DIRECTIONS:
Answer these questions from the article about Zhang Sheng-jia's dismissal:
1. In which journal did Zhang report in September that he could manipulate neurons in worms?
2. On what date does Zhang say he received notification of his dismissal?
3. Who is the editorial director of Science Bulletin?

The university has not given a specific reason for its dismissal, however, and the scientist involved, Zhang Sheng-jia, says that he will contest their action.
In September, Zhang reported in the journal Science Bulletin1 that he could manipulate neurons in worms by applying a magnetic field — a process that uses a magnetic-sensing protein.
But a biophysicist at neighbouring Peking University, Xie Can, who claims to have discovered the protein’s magnetic-sensing capacity and to have a paper detailing his research under review, complained that Zhang should not have published his paper before Xie’s own work appeared.
Xie said that by publishing, Zhang violated an agreement that the pair had reached — although the two scientists tell different versions about the terms of their agreement, and have different explanations of how Zhang came to be working with the protein.
Researchers have long sought to discover a magnetic-sensing protein: not only because it might explain the mystery of how some animals and insects can sense magnetic fields, but also because — as Zhang’s paper suggested — researchers could use it in experiments to manipulate and control cells using magnetism.
After Zhang’s work appeared, Xie asked Science Bulletin to retract the paper. Officials from Tsinghua and Peking universities also made a joint request of retraction, and Tsinghua opened an investigation into Zhang’s actions.
On 2 November, Tsinghua told Nature that it had dismissed Zhang, but not why. In a statement, a university spokesperson said: “Tsinghua University has consistently attached great importance to building a rigorous academic environment and to academic ethics. After the academic dispute between the two researchers escalated, coming to the attention of the responsible officials, the university, in accordance with its rules, organized a special working group to investigate. Based on what we have already grasped about the situation, the school decided to terminate Zhang Sheng-jia’s post.”
Zhang told Nature in an e-mail that he received notification that he was being dismissed on 15 October. “The document does not explain the reason behind the dismissal, and it does not have signature of any individual but only a stamp from [the] HR department,” he wrote. Zhang says that there is nothing wrong with his paper, questions the procedure that led to his dismissal, and says that he will file a rebuttal.
Xie did not want to comment on Tsinghua’s decision, and says that his only concern is that Zhang’s paper be retracted. “I feel rather disappointed that the editorial office of Science Bulletin has not made much positive move towards retraction,” he said.
Science Bulletin’s editorial director, Rui An, says that editors at the journal did not know anything about the controversy when they decided to publish the paper. The journal is waiting for an official investigation report from Tsinghua University, she says, adding: “Whether to issue a retraction or correction will follow the guidelines of COPE [the Committee on Publication Ethics] and depend on the evidence provided by the institution."
The online Chinese news outlet Caixin has reported that Xie says his own paper is accepted for publication at Nature Materials, although Xie said he could not discuss the matter with Nature’s news team, and a spokesperson for the journal would not confirm nor deny the report.
(Both Science Bulletin and Nature Materials are published by Nature’s publisher, Springer Nature; Nature’s news and comment team is editorially independent of its research editorial team.)

DATASET CONTENT:
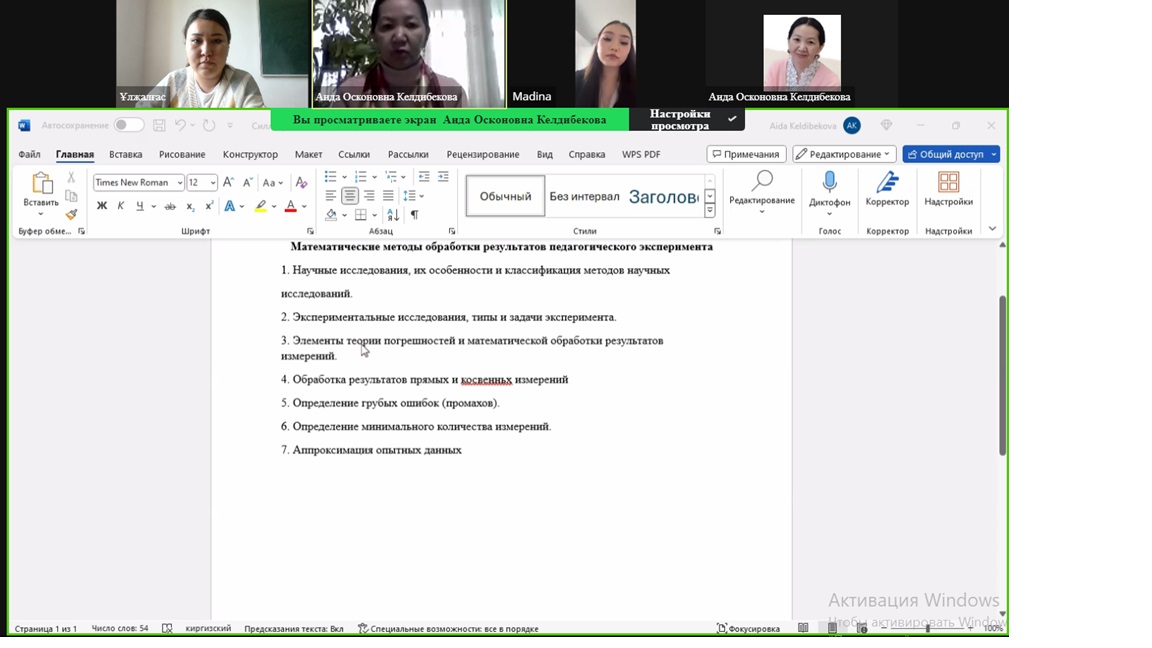Click the red font color swatch
The width and height of the screenshot is (1152, 648).
(290, 207)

WRITTEN SOLUTION:
1. Science Bulletin
2. 15 October
3. Rui An